Should MUR wish to appeal to the Supreme Court, Arnold LJ’s comments could be influential. However, as things stand, it is Males LJ’s judgment which prevails.

What does this mean for me?

First and foremost, the decision reaffirms that the courts will always interpret the words of a given commercial contract in light of the particular circumstances. Although the principles of contractual interpretation remain the same in all cases, the factual context will always differ from case to case.

This was particularly illustrated when Males LJ flatly rejected arguments that the court should interpret the contract in line with the common law doctrines of mitigation of loss and frustration. These were general doctrines that did not bear on the specific meaning of the contract.

It will no doubt have helped RTI’s case that it offered swiftly to make payment by another means and, by offering to defray any increased costs, to ensure MUR was not put at any disadvantage. Although each contract is different, the courts will generally not allow a party to invoke an FM mechanism lightly. If a party can still perform a contract, the court will normally hold them to it. The decision therefore arguably shows the benefit of a constructive approach to addressing difficulty in performance.

It is also, however, worth noting that the FM clause in this case was quite bespoke. It is quite common for a “force majeure” to be defined as a matter outside the parties’ control and, usually, from a list of specified events or circumstances.

It is also quite common for an FM clause to require the parties to use reasonable endeavours to resolve, or at least mitigate the effect of, the force majeure. However, if a party fails to do so, this does not stop the event from being a force majeure. It is less common for an FM clause (as here) to state that an event is not a force majeure at all if it can be overcome by reasonable endeavours.

This should give contract parties pause for thought. FM clauses are often copied over from previous contracts and treated almost as boilerplate drafting. But, as this case shows, the precise wording of an FM clause can matter greatly. Prospective parties to a contract should therefore consider carefully how they want their FM clause to operate in practice.

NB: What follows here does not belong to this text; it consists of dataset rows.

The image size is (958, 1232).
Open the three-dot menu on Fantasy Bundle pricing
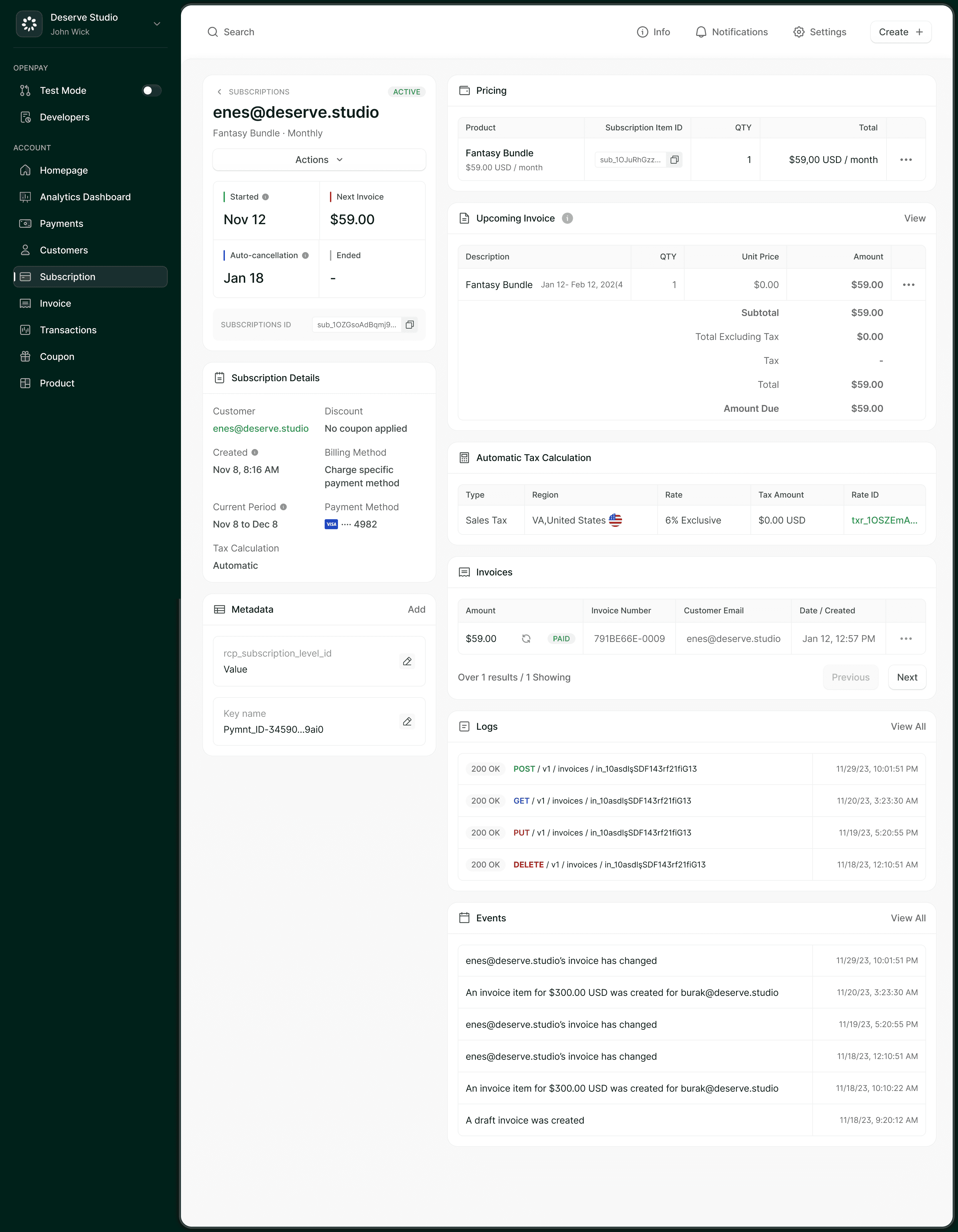coord(907,160)
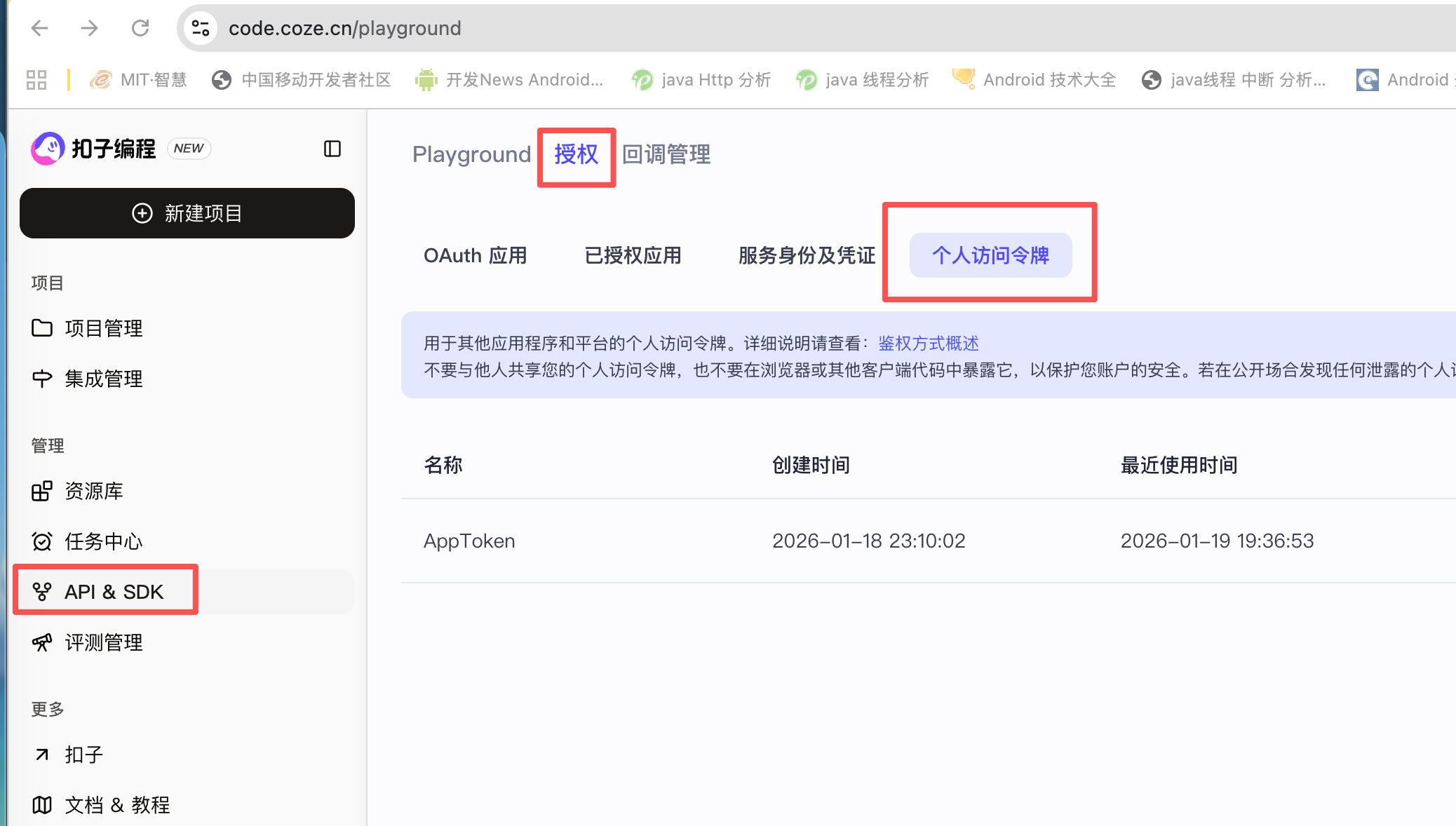
Task: Switch to the Playground tab
Action: coord(471,154)
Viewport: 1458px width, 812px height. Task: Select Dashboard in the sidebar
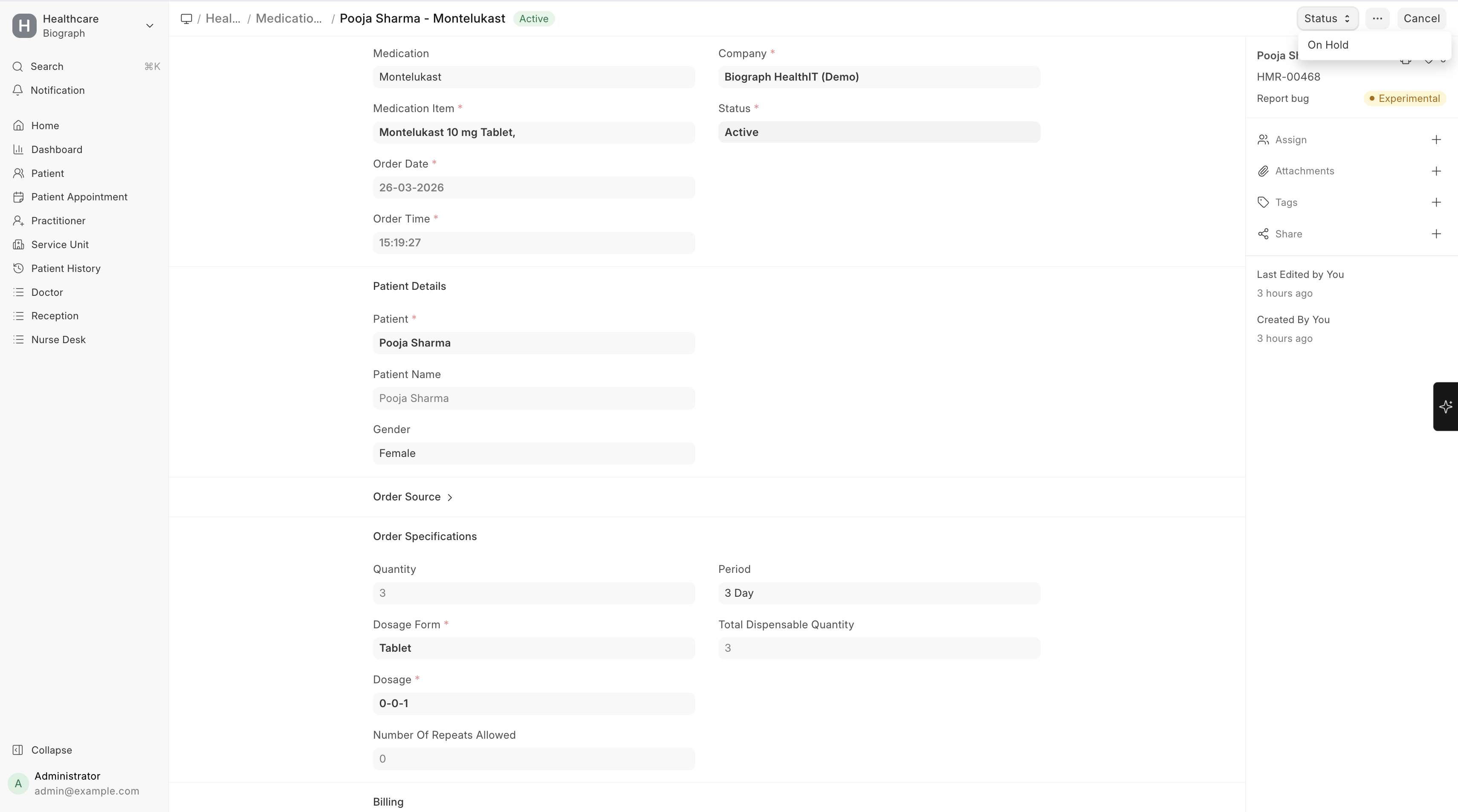(x=57, y=149)
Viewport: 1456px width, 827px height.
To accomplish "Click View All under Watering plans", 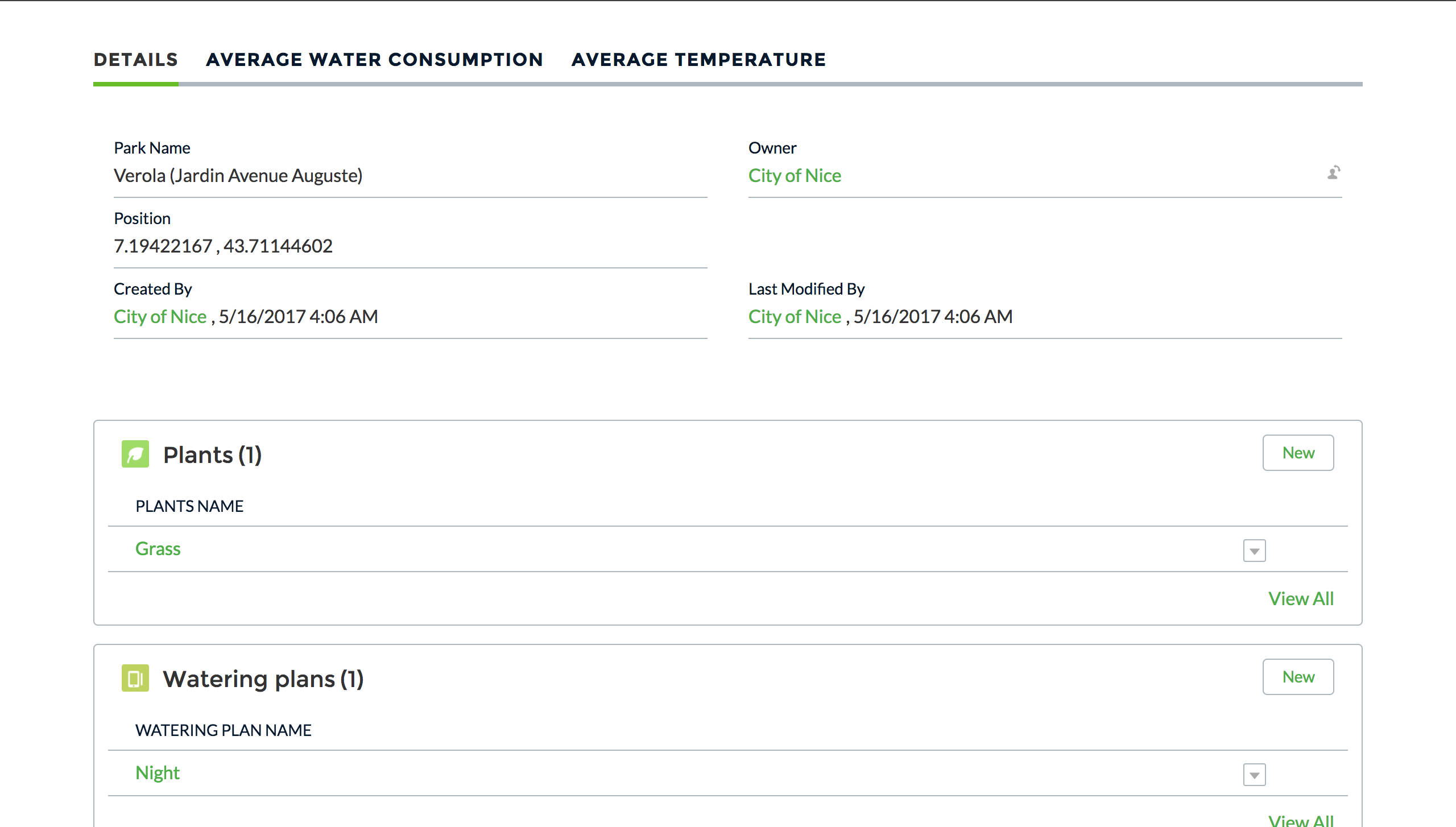I will [1301, 820].
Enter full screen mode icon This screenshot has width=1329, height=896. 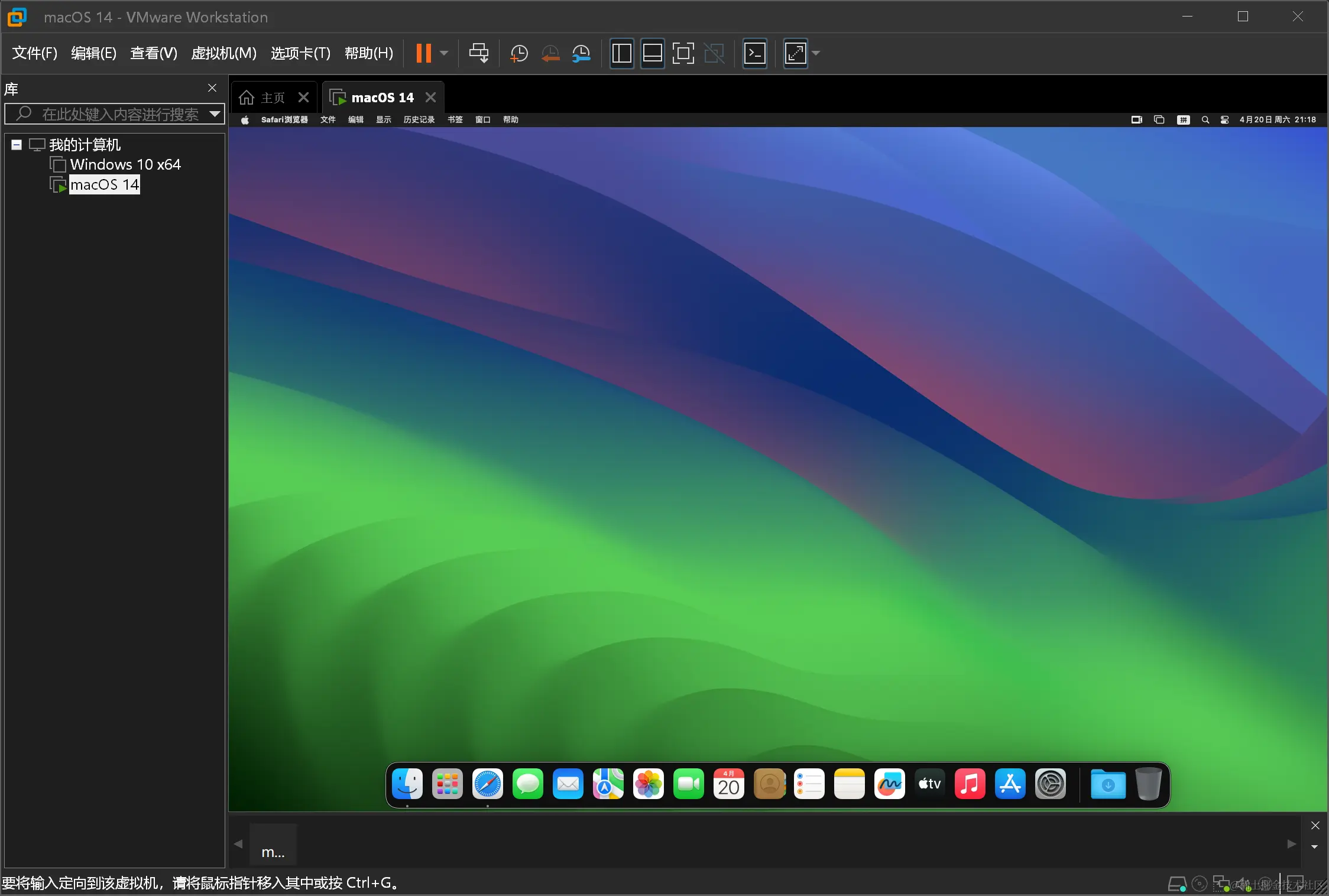(x=683, y=53)
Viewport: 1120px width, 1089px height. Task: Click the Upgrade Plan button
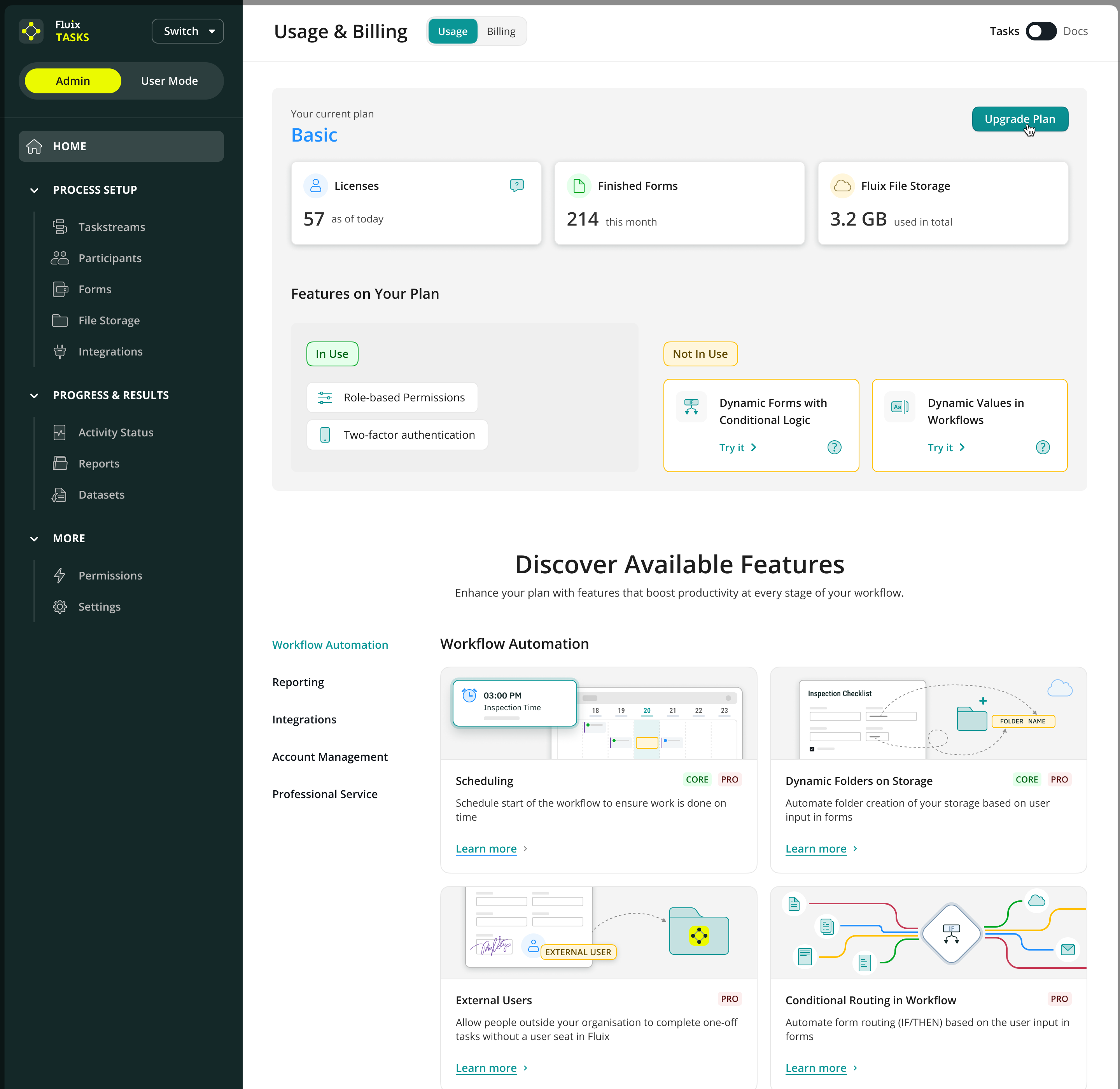point(1019,119)
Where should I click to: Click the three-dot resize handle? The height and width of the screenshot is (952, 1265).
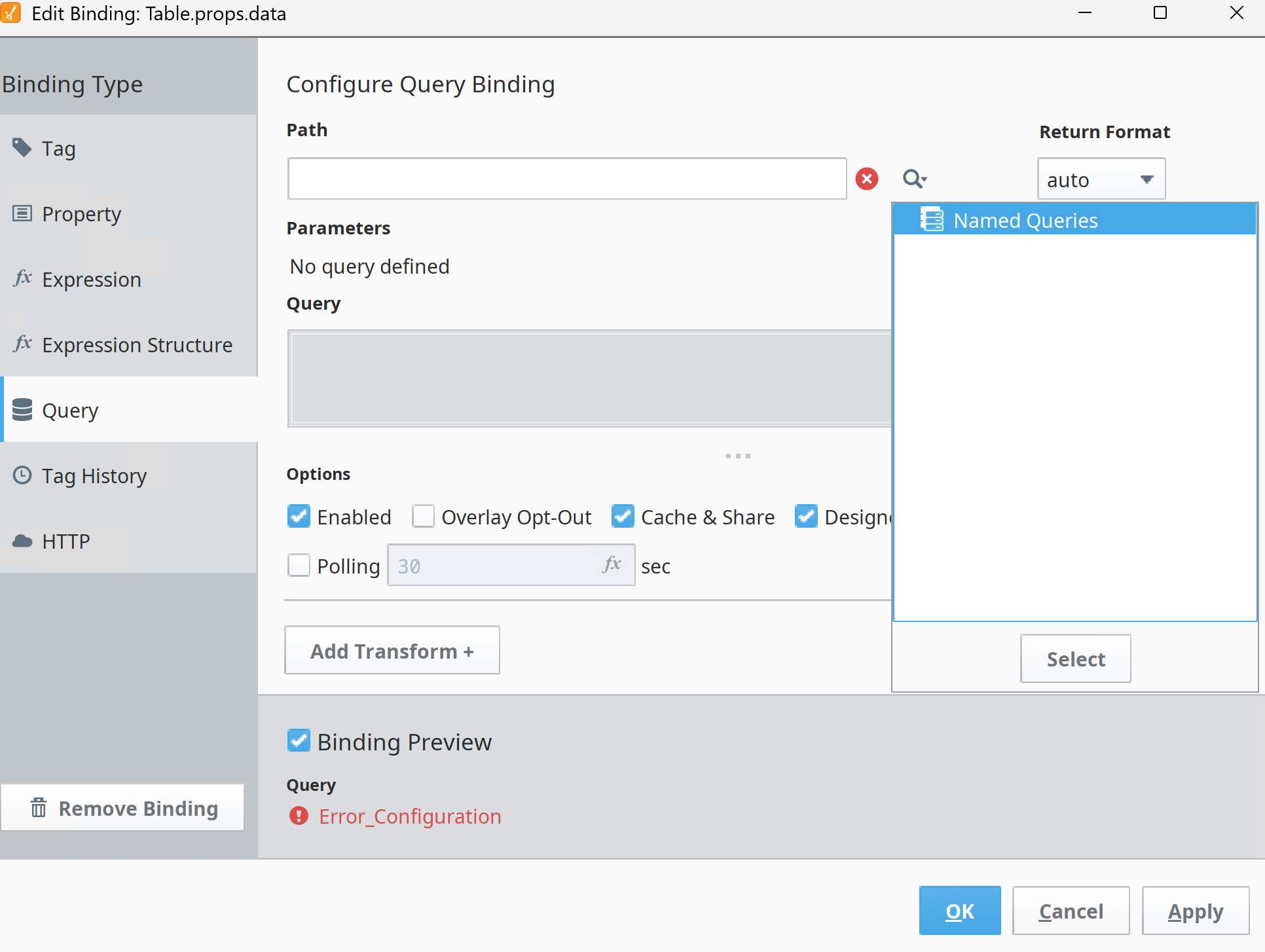(738, 456)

  • what kind of events should amount to a force majeure? Should this be any of certain specified events, any event that is beyond the parties’ control, either or both? Will this be limited to natural disasters, war and the like, or will it extend to industrial relations issues, supply disruption and government or regulator action?
  • should the parties be required to work around the force majeure? What happens if a party fails to do so? Will it merely be in breach of contract, or will the event cease to be considered a force majeure at all?
  • what is the consequence of a force majeure arising? Will it merely suspend a party’s duty to perform the contract, or will it allow one or more parties to terminate the contract? If the latter, how long do the parties need to wait before they can terminate? Should this depend on the nature of the force majeure, with some types of FM event justifying immediate termination?